Copy out every one of the entries below word for word, leaving the pictures out of your copy.

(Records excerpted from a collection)
━━━

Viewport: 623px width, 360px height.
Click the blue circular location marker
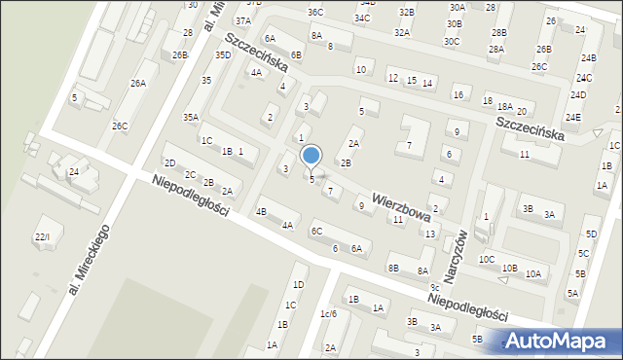[311, 156]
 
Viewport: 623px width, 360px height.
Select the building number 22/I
[41, 237]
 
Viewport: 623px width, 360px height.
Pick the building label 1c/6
[328, 313]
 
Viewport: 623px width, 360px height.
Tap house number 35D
[223, 55]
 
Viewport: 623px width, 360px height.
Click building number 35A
[191, 118]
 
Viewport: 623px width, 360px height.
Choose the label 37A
[242, 20]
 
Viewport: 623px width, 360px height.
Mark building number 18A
[504, 107]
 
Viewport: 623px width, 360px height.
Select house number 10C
[487, 260]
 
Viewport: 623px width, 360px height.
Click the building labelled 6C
[316, 232]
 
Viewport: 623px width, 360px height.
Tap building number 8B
[393, 268]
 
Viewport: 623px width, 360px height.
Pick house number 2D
[169, 162]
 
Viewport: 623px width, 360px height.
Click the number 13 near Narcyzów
[429, 234]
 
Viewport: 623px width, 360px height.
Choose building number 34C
[362, 18]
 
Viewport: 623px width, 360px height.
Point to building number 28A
[496, 50]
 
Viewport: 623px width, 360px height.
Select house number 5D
[592, 234]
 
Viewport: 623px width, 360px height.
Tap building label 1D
[299, 284]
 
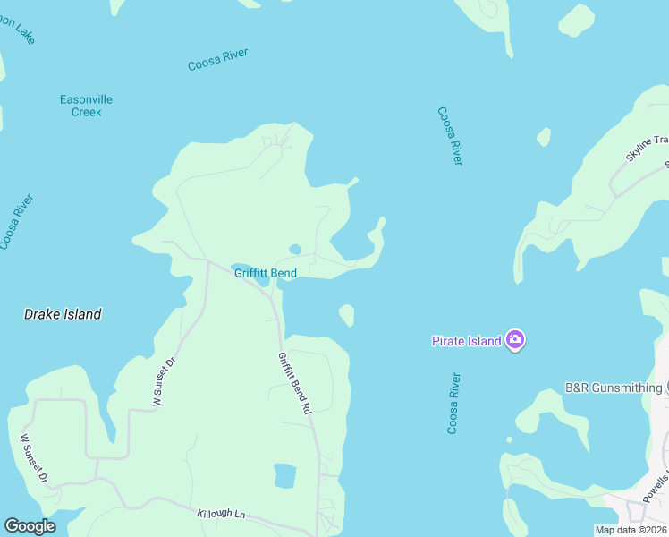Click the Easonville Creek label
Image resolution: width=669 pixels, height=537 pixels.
click(x=86, y=106)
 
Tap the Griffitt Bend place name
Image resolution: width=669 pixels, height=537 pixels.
click(x=265, y=273)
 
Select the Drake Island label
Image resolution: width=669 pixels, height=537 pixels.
click(x=62, y=314)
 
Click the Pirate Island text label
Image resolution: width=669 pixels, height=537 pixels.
click(x=466, y=341)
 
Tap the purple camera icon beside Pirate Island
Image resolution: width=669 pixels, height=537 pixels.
click(x=514, y=340)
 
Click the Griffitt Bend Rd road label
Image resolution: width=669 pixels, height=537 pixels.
click(x=293, y=382)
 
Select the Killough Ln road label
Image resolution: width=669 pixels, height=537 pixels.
click(x=220, y=516)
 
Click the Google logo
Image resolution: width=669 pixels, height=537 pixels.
click(x=30, y=526)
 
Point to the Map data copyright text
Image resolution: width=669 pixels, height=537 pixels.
click(x=631, y=530)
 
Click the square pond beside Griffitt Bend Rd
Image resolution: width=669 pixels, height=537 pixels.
click(x=284, y=475)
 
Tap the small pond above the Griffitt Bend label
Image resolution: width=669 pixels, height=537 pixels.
click(x=294, y=250)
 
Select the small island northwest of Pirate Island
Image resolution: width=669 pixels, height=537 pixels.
click(x=346, y=315)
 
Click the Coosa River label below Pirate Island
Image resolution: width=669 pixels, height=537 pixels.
click(x=454, y=404)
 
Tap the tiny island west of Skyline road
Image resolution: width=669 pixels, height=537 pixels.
click(x=543, y=137)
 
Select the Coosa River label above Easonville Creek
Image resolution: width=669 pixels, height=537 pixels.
click(x=217, y=60)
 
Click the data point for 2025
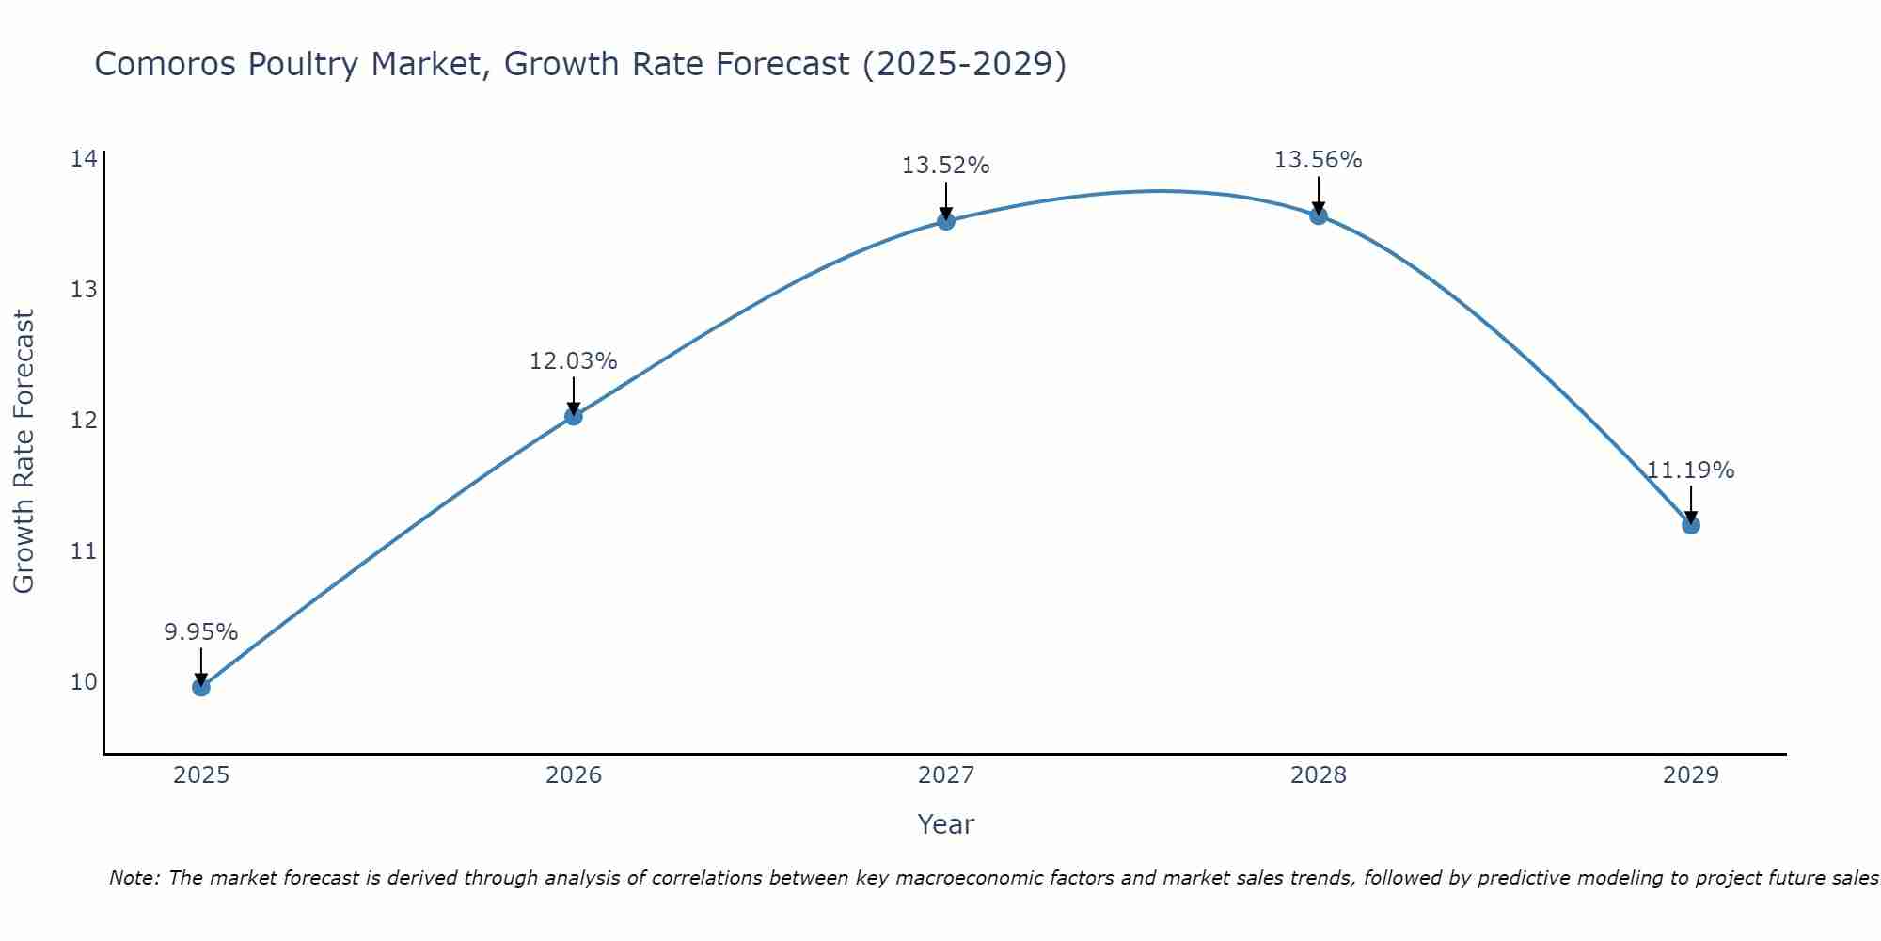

━━━

#### THE COMPLETED TASK
Viewport: 623px width, 360px height.
Click the blue circular location marker
[311, 156]
 
Viewport: 623px width, 360px height.
Select the building number 22/I
[41, 237]
 
Viewport: 623px width, 360px height.
Pick the building label 1c/6
[328, 313]
 
Viewport: 623px width, 360px height.
Tap house number 35D
[223, 55]
 
Viewport: 623px width, 360px height.
Click building number 35A
[191, 118]
 
Viewport: 623px width, 360px height.
Choose the label 37A
[242, 20]
 
Viewport: 623px width, 360px height.
Mark building number 18A
[504, 107]
 
Viewport: 623px width, 360px height.
Select house number 10C
[487, 260]
 
Viewport: 623px width, 360px height.
Click the building labelled 6C
[316, 232]
 
Viewport: 623px width, 360px height.
Tap building number 8B
[393, 268]
 
Viewport: 623px width, 360px height.
Pick house number 2D
[169, 162]
 
Viewport: 623px width, 360px height.
Click the number 13 near Narcyzów
[429, 234]
 
Viewport: 623px width, 360px height.
Choose building number 34C
[362, 18]
 
Viewport: 623px width, 360px height.
Point to building number 28A
[496, 50]
 
Viewport: 623px width, 360px height.
Select house number 5D
[592, 234]
 
Viewport: 623px width, 360px height.
Tap building label 1D
[299, 284]
 
Click the Easonville Creek label
Image resolution: width=669 pixels, height=537 pixels.
click(x=86, y=106)
 
Tap the Griffitt Bend place name
Image resolution: width=669 pixels, height=537 pixels.
click(x=265, y=273)
 
Select the Drake Island label
Image resolution: width=669 pixels, height=537 pixels.
click(x=62, y=314)
 
Click the Pirate Island text label
Image resolution: width=669 pixels, height=537 pixels.
click(x=466, y=341)
 
Tap the purple camera icon beside Pirate Island
Image resolution: width=669 pixels, height=537 pixels.
click(x=514, y=340)
 
Click the Griffitt Bend Rd road label
Image resolution: width=669 pixels, height=537 pixels.
click(x=293, y=382)
 
Select the Killough Ln road label
Image resolution: width=669 pixels, height=537 pixels.
click(x=220, y=516)
 
Click the Google logo
Image resolution: width=669 pixels, height=537 pixels.
click(x=30, y=526)
 
Point to the Map data copyright text
Image resolution: width=669 pixels, height=537 pixels.
click(x=631, y=530)
 
Click the square pond beside Griffitt Bend Rd
Image resolution: width=669 pixels, height=537 pixels.
click(x=284, y=475)
 
Tap the small pond above the Griffitt Bend label
Image resolution: width=669 pixels, height=537 pixels.
click(x=294, y=250)
 
Select the small island northwest of Pirate Island
Image resolution: width=669 pixels, height=537 pixels.
click(x=346, y=315)
 
Click the Coosa River label below Pirate Island
Image resolution: width=669 pixels, height=537 pixels.
click(x=454, y=404)
 
Tap the tiny island west of Skyline road
Image resolution: width=669 pixels, height=537 pixels.
click(x=543, y=137)
 
Select the Coosa River label above Easonville Creek
Image resolution: width=669 pixels, height=537 pixels.
click(x=217, y=60)
 
Click the data point for 2025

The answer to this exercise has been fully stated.